▸ **What to do**
Copy out all lines of the listing below that hold "эвакуировали".

▸ **Data listing**
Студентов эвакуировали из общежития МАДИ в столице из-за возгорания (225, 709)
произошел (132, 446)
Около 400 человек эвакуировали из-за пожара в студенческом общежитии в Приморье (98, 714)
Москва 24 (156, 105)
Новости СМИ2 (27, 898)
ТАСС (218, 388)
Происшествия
...
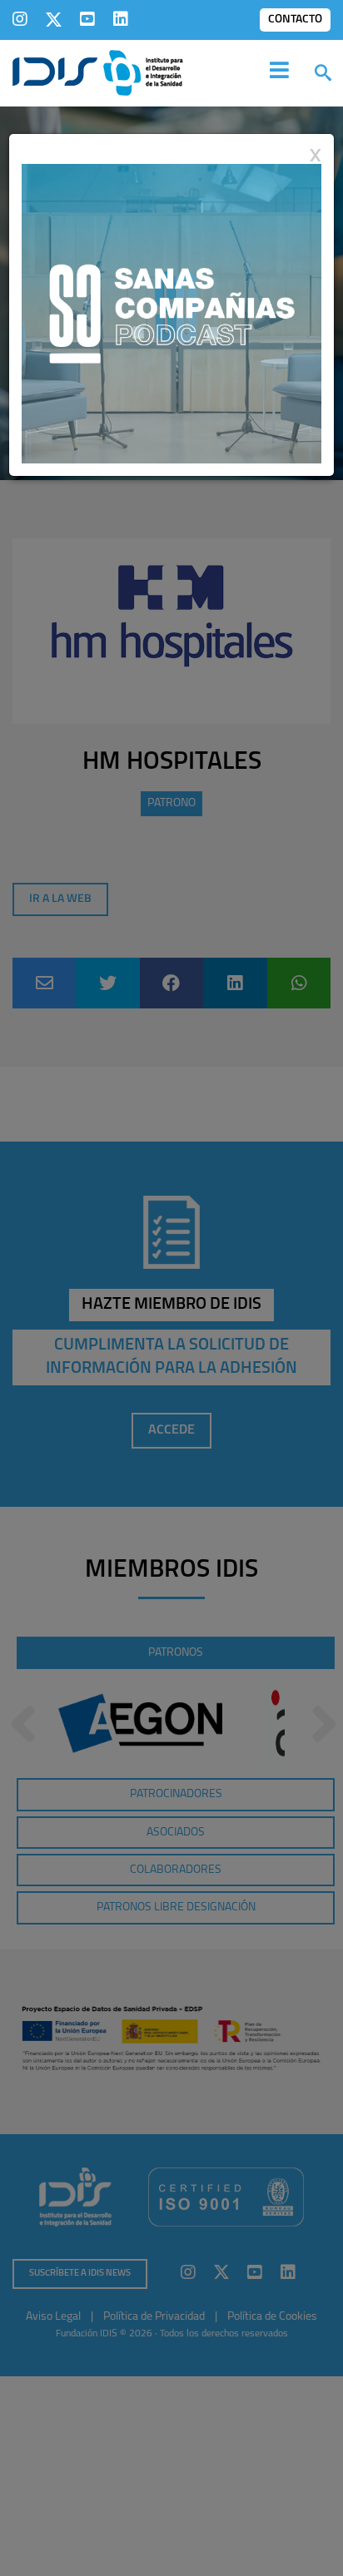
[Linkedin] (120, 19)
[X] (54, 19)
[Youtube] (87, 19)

▸ **Output for this exercise**
Студентов эвакуировали из общежития МАДИ в столице из-за возгорания (225, 709)
Около 400 человек эвакуировали из-за пожара в студенческом общежитии в Приморье (98, 714)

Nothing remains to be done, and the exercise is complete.